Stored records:
'''

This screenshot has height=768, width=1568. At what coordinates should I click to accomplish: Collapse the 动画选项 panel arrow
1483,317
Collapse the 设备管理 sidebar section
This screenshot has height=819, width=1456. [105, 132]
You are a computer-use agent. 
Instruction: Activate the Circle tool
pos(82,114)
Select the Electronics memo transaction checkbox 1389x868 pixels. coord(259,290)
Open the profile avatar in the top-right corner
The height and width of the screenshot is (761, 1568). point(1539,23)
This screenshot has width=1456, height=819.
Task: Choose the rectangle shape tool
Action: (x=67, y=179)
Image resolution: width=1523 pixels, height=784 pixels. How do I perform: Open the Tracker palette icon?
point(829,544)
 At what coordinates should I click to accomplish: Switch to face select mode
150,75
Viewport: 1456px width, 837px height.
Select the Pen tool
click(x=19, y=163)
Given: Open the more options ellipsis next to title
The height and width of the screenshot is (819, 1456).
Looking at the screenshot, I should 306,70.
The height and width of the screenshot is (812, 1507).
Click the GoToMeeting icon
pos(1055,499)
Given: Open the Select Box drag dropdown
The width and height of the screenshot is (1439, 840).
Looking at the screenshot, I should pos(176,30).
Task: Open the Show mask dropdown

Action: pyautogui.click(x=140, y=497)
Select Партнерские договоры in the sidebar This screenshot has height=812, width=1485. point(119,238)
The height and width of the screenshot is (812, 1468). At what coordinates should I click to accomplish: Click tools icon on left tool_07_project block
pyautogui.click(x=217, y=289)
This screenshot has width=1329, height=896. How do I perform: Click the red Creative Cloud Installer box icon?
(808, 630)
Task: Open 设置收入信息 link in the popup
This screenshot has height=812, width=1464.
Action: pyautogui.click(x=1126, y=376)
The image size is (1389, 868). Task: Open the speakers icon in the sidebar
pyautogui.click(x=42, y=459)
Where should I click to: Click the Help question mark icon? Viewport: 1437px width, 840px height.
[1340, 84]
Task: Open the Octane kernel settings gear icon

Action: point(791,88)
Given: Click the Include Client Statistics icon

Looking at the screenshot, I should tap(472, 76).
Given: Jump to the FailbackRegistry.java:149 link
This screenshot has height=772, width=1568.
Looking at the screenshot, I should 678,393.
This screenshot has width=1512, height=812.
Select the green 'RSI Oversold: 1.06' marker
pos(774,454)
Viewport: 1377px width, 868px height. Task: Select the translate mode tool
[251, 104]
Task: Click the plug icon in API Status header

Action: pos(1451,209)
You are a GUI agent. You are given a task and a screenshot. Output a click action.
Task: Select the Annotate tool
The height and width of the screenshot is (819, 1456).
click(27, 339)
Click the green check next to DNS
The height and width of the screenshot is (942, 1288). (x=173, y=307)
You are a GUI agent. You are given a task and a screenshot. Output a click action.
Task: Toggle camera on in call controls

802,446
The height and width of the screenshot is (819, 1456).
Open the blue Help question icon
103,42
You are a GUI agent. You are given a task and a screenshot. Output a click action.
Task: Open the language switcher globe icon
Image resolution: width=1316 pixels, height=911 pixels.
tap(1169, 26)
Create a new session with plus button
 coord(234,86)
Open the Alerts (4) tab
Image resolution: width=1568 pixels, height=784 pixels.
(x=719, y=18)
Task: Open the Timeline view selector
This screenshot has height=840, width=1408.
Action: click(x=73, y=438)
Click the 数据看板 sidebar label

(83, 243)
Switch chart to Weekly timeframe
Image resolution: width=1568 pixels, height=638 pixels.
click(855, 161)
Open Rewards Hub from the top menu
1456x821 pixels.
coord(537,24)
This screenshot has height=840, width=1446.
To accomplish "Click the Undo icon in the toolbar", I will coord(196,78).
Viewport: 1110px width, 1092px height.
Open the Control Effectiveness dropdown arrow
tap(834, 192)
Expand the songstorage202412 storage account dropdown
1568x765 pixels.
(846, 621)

'''

> **Task description**:
Every record above needs to be repeated word for word.

> **Task answer**:
This screenshot has height=768, width=1568. At what coordinates should I click to accomplish: Collapse the 动画选项 panel arrow
1483,317
Collapse the 设备管理 sidebar section
This screenshot has height=819, width=1456. [105, 132]
You are a computer-use agent. 
Instruction: Activate the Circle tool
pos(82,114)
Select the Electronics memo transaction checkbox 1389x868 pixels. coord(259,290)
Open the profile avatar in the top-right corner
The height and width of the screenshot is (761, 1568). point(1539,23)
This screenshot has width=1456, height=819.
Task: Choose the rectangle shape tool
Action: (x=67, y=179)
Image resolution: width=1523 pixels, height=784 pixels. How do I perform: Open the Tracker palette icon?
point(829,544)
 At what coordinates should I click to accomplish: Switch to face select mode
150,75
Viewport: 1456px width, 837px height.
Select the Pen tool
click(x=19, y=163)
Given: Open the more options ellipsis next to title
The height and width of the screenshot is (819, 1456).
Looking at the screenshot, I should 306,70.
The height and width of the screenshot is (812, 1507).
Click the GoToMeeting icon
pos(1055,499)
Given: Open the Select Box drag dropdown
The width and height of the screenshot is (1439, 840).
Looking at the screenshot, I should pos(176,30).
Task: Open the Show mask dropdown

Action: pyautogui.click(x=140, y=497)
Select Партнерские договоры in the sidebar This screenshot has height=812, width=1485. point(119,238)
The height and width of the screenshot is (812, 1468). At what coordinates should I click to accomplish: Click tools icon on left tool_07_project block
pyautogui.click(x=217, y=289)
This screenshot has width=1329, height=896. How do I perform: Click the red Creative Cloud Installer box icon?
(808, 630)
Task: Open 设置收入信息 link in the popup
This screenshot has height=812, width=1464.
Action: pyautogui.click(x=1126, y=376)
The image size is (1389, 868). Task: Open the speakers icon in the sidebar
pyautogui.click(x=42, y=459)
Where should I click to: Click the Help question mark icon? Viewport: 1437px width, 840px height.
[1340, 84]
Task: Open the Octane kernel settings gear icon

Action: point(791,88)
Given: Click the Include Client Statistics icon

Looking at the screenshot, I should tap(472, 76).
Given: Jump to the FailbackRegistry.java:149 link
This screenshot has height=772, width=1568.
Looking at the screenshot, I should 678,393.
This screenshot has width=1512, height=812.
Select the green 'RSI Oversold: 1.06' marker
pos(774,454)
Viewport: 1377px width, 868px height. Task: Select the translate mode tool
[251, 104]
Task: Click the plug icon in API Status header

Action: pos(1451,209)
You are a GUI agent. You are given a task and a screenshot. Output a click action.
Task: Select the Annotate tool
The height and width of the screenshot is (819, 1456).
click(27, 339)
Click the green check next to DNS
The height and width of the screenshot is (942, 1288). (x=173, y=307)
You are a GUI agent. You are given a task and a screenshot. Output a click action.
Task: Toggle camera on in call controls

802,446
The height and width of the screenshot is (819, 1456).
Open the blue Help question icon
103,42
You are a GUI agent. You are given a task and a screenshot. Output a click action.
Task: Open the language switcher globe icon
Image resolution: width=1316 pixels, height=911 pixels.
tap(1169, 26)
Create a new session with plus button
 coord(234,86)
Open the Alerts (4) tab
Image resolution: width=1568 pixels, height=784 pixels.
(x=719, y=18)
Task: Open the Timeline view selector
This screenshot has height=840, width=1408.
Action: click(x=73, y=438)
Click the 数据看板 sidebar label

(83, 243)
Switch chart to Weekly timeframe
Image resolution: width=1568 pixels, height=638 pixels.
click(855, 161)
Open Rewards Hub from the top menu
1456x821 pixels.
coord(537,24)
This screenshot has height=840, width=1446.
To accomplish "Click the Undo icon in the toolbar", I will coord(196,78).
Viewport: 1110px width, 1092px height.
Open the Control Effectiveness dropdown arrow
tap(834, 192)
Expand the songstorage202412 storage account dropdown
1568x765 pixels.
(846, 621)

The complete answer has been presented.